Ahmet Şık’ın tutukluluğunun 100’üncü gününde gazeteciler demir parmaklıklar ardındaki meslektaşları için Beyoğlu'nda bir araya geldi. Gazeteciler, Tünel’den Taksim'e doğru bir yürüyüş gerçekleştirdi. Yürüyüş sırasında 106 gündür özgürlüğünden mahrum olan BirGün çalışanı Mahir Kanaat adına da 'Gazetecilik suç değildir' sloganı yazılı dövizler açıldı. Gazeteci Ertuğrul Mavioğlu'nun yaptığı açıklamada "Bizden üç maymun olmamız bekleniyor. Uğur Mumcuların, Sabahattin Alilerin, Ape Musaların geleneğinden 3 maymun çıkmaz. Kahrolsun istibdat, yaşasın hürriyet" denildi.

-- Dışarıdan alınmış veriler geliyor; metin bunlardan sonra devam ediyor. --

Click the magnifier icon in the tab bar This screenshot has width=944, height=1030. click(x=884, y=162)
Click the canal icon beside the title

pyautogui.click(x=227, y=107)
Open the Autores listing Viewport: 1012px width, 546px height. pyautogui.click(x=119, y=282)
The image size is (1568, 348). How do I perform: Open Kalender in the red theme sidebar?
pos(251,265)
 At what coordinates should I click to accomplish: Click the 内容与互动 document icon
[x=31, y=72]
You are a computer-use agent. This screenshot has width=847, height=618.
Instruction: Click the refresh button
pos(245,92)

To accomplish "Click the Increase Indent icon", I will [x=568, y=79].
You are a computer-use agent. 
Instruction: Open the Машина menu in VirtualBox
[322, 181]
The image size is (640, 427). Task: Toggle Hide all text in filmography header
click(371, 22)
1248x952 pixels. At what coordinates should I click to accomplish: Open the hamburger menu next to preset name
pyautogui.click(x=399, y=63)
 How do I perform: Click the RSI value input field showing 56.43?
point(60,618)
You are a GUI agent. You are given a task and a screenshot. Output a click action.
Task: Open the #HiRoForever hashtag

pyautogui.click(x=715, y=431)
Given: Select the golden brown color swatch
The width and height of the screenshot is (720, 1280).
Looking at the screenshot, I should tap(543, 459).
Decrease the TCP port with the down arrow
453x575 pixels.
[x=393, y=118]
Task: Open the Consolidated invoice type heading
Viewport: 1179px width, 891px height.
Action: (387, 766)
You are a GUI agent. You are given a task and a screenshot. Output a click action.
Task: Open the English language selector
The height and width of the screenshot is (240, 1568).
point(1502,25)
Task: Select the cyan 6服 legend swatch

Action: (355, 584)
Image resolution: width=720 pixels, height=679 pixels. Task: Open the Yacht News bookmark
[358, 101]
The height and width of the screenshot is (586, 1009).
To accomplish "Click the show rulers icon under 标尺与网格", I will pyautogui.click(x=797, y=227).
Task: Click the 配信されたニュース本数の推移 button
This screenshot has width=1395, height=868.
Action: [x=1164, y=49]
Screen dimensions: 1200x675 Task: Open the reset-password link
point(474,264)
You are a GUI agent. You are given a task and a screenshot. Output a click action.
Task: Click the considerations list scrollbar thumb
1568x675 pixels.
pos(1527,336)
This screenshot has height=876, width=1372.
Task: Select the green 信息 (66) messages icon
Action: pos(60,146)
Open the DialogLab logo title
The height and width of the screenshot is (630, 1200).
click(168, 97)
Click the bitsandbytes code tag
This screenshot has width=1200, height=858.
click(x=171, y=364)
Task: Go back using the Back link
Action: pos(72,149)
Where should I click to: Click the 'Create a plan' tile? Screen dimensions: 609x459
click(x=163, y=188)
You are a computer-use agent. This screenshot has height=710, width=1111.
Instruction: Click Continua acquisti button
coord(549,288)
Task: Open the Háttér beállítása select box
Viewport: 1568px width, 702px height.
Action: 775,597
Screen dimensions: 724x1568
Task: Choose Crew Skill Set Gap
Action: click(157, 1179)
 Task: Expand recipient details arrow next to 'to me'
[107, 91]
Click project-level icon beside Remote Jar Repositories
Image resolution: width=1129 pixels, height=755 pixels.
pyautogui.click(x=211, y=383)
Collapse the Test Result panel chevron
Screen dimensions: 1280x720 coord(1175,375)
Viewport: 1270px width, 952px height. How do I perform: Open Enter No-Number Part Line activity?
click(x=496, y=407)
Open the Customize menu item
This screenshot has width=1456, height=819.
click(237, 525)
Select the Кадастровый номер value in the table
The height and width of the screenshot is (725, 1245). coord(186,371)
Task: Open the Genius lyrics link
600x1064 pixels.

Açıklamanın tam metni şöyle:
TUTUKLU GAZETECİLER SERBEST BIRAKILSIN
Zaman geçiyor, her şey değişiyor. Değişmeyen tek şey Türkiye’de gazetecilere uygulanan baskı, şiddet ve özgürlüklerinin kısıtlanması. Bunun en trajik örneği, kesinlikle Ahmet Şık. 2011 yılında cemaatin kontrolündeki polis, savcı ve hakimlerin kumpaslarıyla hapsedilen Ahmet Şık, 100 gündür hapiste. Neden mi mahpus? Gazeteci olduğundan, kimilerine inat gazetecilikte ve hakikat arayışında ısrar ettiğinden. Sanmayın ki bunu biz gazeteci meslektaşları söylüyoruz. Hayır, bilakis biz değil; geçen hafta açıklanan Cumhuriyet iddianamesi söylüyor. Suçlamaların tümü gazetecilik faaliyetiyle ilgili. Öyle ki iddianamede 664 kez haber kelimesi geçiyor. Bağımsızlığı şiar edinmiş gazetecilerin hazırladıkları haberler, bugün maalesef Türkiye Cumhuriyeti’nin Cumhuriyet Savcıları ve mahkemeleri tarafından “suç delili” kabul ediliyor.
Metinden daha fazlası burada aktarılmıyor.